▶ Extrait du texte:
Une nouvelle déclinaison de la saga Black Emanuelle
Critique : Lorsque Joe D’Amato se lance dans la confection d’Emanuelle et les derniers cannibales en 1977, il n’est plus un novice en la matière puisqu’il vient d’enchaîner les tournages des deuxième, troisième et quatrième volet de la saga Black Emanuelle, toujours avec la belle Laura Gemser.
Pour mémoire, cette déclinaison italienne de notre Emmanuelle (Jaeckin, 1974) française a été initiée en 1975 par le réalisateur Bitto Albertini. Black Emanuelle a rencontré un tel succès que les producteurs ont immédiatement initié une série de films cette fois-ci mis en boîte par le stakhanoviste Joe D’Amato. Il en signe un nombre conséquent en seulement deux ans. Emanuelle et les derniers cannibales est donc le cinquième volet des aventures exotiques de Laura Gemser, et le quatrième tourné par l’ami Joe.
Un audacieux cocktail de sexe et de sang
Au fur et à mesure de la saga, l’empreinte de Joe D’Amato se fait plus prégnante, notamment par son goût immodéré pour les situations glauques. Déjà assez gratiné, Black Emanuelle en Amérique (1977) évoquait le milieu du snuff movie, avec intrusion de plans horrifiques au sein d’une production censément érotique. C’est ce mélange des genres audacieux que Joe D’Amato (Aristide Massaccesi, pour les intimes) décide de pousser encore plus loin avec ce cinquième opus.
Le film s’abreuve effectivement à trois sources majeures du cinéma bis italien. Tout d’abord, il s’inscrit dans tout un courant du cinéma européen d’exploitation des années 70 qui profite de la libération des mœurs et de la censure pour exhiber des corps féminins dans des situations lascives. Il exploite notamment le récent triomphe d’Emmanuelle déjà cité.

▶ À faire:
Reprenez la critique d'Emanuelle et les derniers cannibales à la suite de sa dernière phrase et poursuivez-la dans le même ton.

▶ Lignes fournies:
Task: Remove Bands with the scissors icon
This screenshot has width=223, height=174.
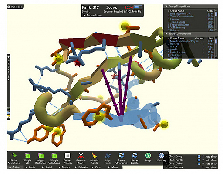Action: pyautogui.click(x=81, y=156)
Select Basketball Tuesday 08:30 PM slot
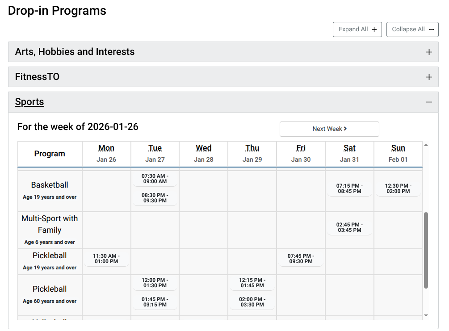The width and height of the screenshot is (449, 331). click(155, 198)
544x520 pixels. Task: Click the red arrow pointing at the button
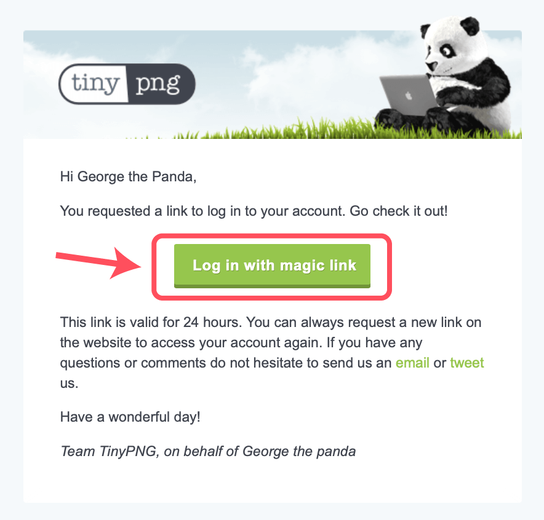tap(98, 263)
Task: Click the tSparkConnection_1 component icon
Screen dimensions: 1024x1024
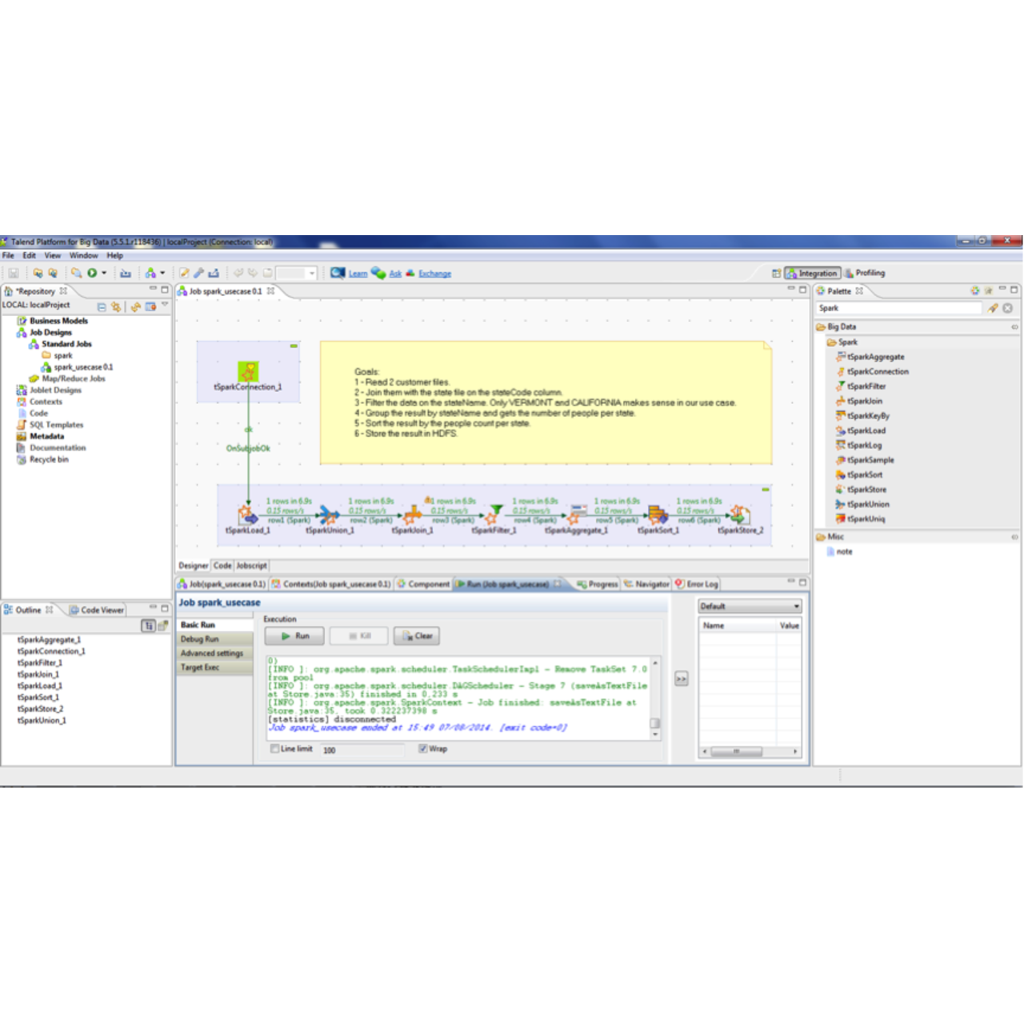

▶ Réponse:
Une pincée de mondo et de cannibalisme
Deuxième source du film, le cinéma mondo est né dans les années 60 à la suite du succès rencontré par le documentaire Mondo Cane (Jacopetti, Prosperi, Cavara, 1962). Il s’agit de longs-métrages constitués de faux documents censés nous apprendre les mœurs étranges de populations exotiques. Par sa volonté de faire passer son histoire pour véridique, Joe D’Amato s’inscrit pleinement dans cette logique, d’autant qu’il utilise fréquemment la caméra à l’épaule pour donner un aspect plus brut à ses images.
Enfin, la troisième source du réalisateur vient de la naissance au cours des années 70 du film de cannibales. Cela commence dès 1972 avec Au pays de l’exorcisme (Lenzi), même si le film est plutôt soft. Mais c’est surtout le succès du Dernier monde cannibale (Deodato, 1977) qui pousse Joe D’Amato dans cette veine putassière du film d’aventures à forte tendance gore.
Du pur cinéma d’exploitation racoleur
Nous voyons donc qu’Emanuelle et les derniers cannibales est un pur produit du cinéma d’exploitation de son époque et qu’il est donc important de le considérer avec le regard du public des salles populaires. Oui, le film souffre de relents racistes. Oui, les femmes n’y sont guère à leur avantage. Oui, tout ceci est foncièrement putassier et d’un total mauvais goût. Ceux qui veulent uniquement côtoyer les grandes œuvres du cinéma peuvent donc arrêter la lecture de cet article dès à présent, le reste s’adressant essentiellement aux amateurs de cinéma bis et déviant.
Le long-métrage commence par un carton avertissant le public que tout ce qui suit est tiré de l’histoire vraie d’une journaliste. Bidon, bien évidemment. Le procédé était alors courant dans le cinéma d’exploitation, d’autant que nous sommes à une époque où il est encore difficile d’aller vérifier ce type d’information. Il ne faut pas longtemps au spectateur pour se douter de la supercherie tant les séquences initiales dans l’hôpital psychiatrique sont à mourir de rire. Tous les figurants regardent la caméra et les situations sont plus absurdes les unes que les autres – notamment la première scène érotique, particulièrement saugrenue.
Les plans dans New York ont été tournés sans aucune autorisation en mode guérilla, ce qui explique là encore l’intérêt des badauds qui ne cessent de regarder les acteurs et la caméra, au détriment de toute crédibilité.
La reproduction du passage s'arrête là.